Understanding the article of the same name by Yuta Saito, Suguru Yaginuma, Yuta Nishino, Hayato Sakata and Kazuhide Nakata. The full article can be found here.
The article by Yuta Saito et. al. analyses two existing methods for implicit feedback recommendation, showing their shortcomings. Then, it introduces a new method based on the use of a different loss function and a new estimator. One of the most relevant accomplishments of this study is to change the paradigm of what one optimises. Instead of predicting items with the highest click probability, one should predict the items with the highest relevance.

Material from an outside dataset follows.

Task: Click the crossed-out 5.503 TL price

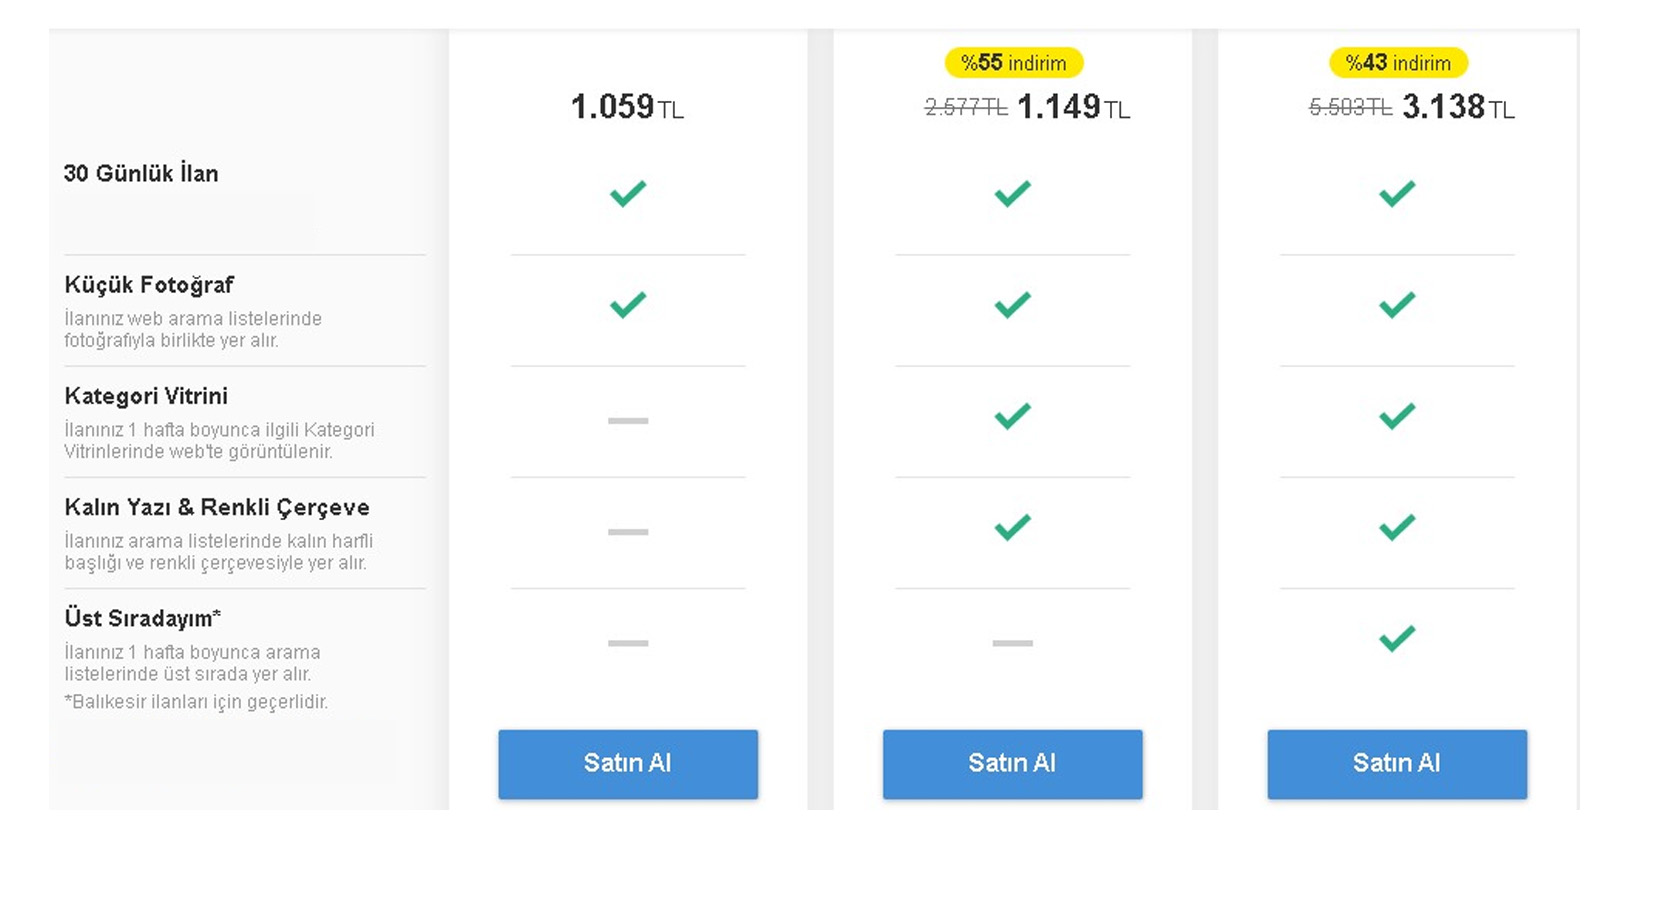Action: point(1350,108)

In this post, I intend to understand why the existing baselines can be improved using the proposed method. With this objective in mind, we will dive into some key concepts like: what is a latent probabilistic model, why Saito’s new loss function is better suited for the action at hand, and why the new method is closer to solving the two main problems of implicit feedback recommendation: MNAR and postive-unlabeled problem.
The current importance of recommender systems is undoubted. They are used in a spectrum of cases from personalized advertising to the next video that shows on your “For You Page”. These systems can use two types of data: explicit and implicit data.
Explicit data includes users’ ratings on items. Think of the stars you award to a certain book in GoodReads or the rating of a purchase in Amazon. This represents the preferences explicitly, but it is more invasive and harder to acquire.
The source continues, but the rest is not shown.